Each business or agency in "town” had lines, other frustrated people and, acting out their own assigned roles, cranky or disdainful workers who did not always help.

"We were stressed and frustrated and it was only one hour, a simulation,” said J. R. Duval, an eighth grade student from Leeland Schools. "It's hard to think about people who are living like this.”

Duval was one of four eighth grade boys who participated in the seminar, brought along by his mother, Barb, who works with the Michigan State University Extension in Leelanau County. Staff for regional Extension offices presented the workshop.

For the students, two of whom portrayed an elderly couple while the others played delinquent younger children, the workshop hammered home real-life lessons.

"It's really stressful to be poor and homeless and struggling to pay to get by,” said Paul Bardenhagen, whose character stole a gun and robbed a bank with his buddy.

Throughout the exercise, it became apparent that the cards were stacked against the characters ever managing to transcend or even survive their poverty.

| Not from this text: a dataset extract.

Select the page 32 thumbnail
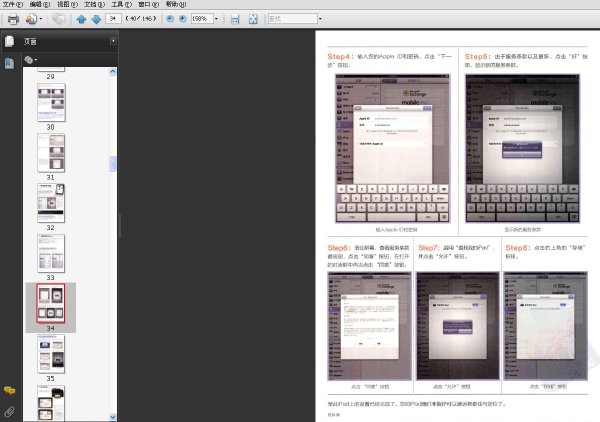 (51, 203)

"Of 23 families, 7 were on their way to foreclosure and homelessness,” summarized Ginny Girard, a family nutrition program assistant with the Grand Traverse County MSU extension who played the Food-a-Rama grocery store.

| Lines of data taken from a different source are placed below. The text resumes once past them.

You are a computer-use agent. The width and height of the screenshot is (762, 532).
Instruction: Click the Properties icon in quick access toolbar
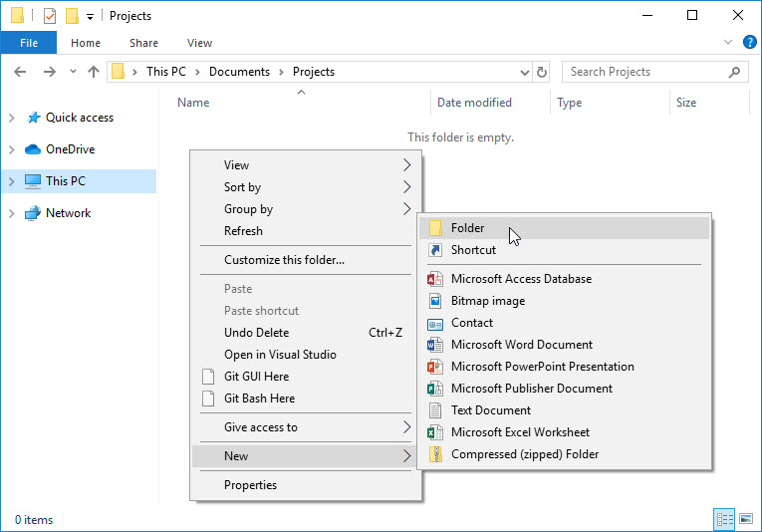tap(50, 16)
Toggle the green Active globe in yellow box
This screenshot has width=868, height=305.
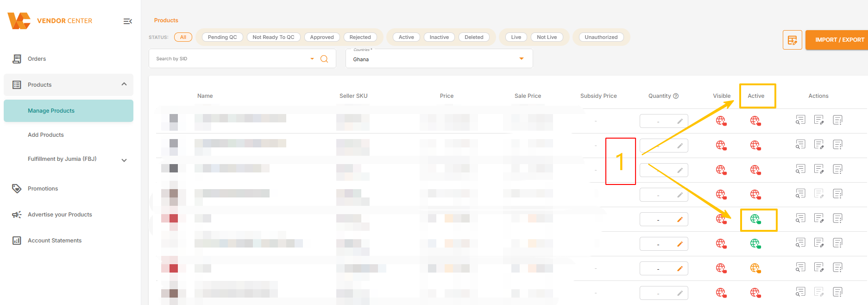click(x=755, y=219)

"Of 23 families, only four the first week came for food and six the second week,” she added. "They waited until the end of the month so there's no planning for a week at a time, not dividing up either their food stamps or their budget.”

Many times the choice to wait in one line meant other needs went unfulfilled, mimicking real-life trade-offs of time and resources.

"Others who had nothing didn't come to me, they were sitting in the welfare line or looking for a job,” said MarySue Feldman, the volunteer coordinator at the Disability Network who ran the Life's Fare Community Food Pantry. "It was kind of harder to give away stuff than I expected, I still had funds available.”

Some participants found that their character gave up after so many obstacles and lived into the behaviors other people expected of them.

"I recognized how quickly I was frustrated,” said Mary Van Valin of Traverse City. "There was a sense that the system is not treating me well, why should I follow any rule.”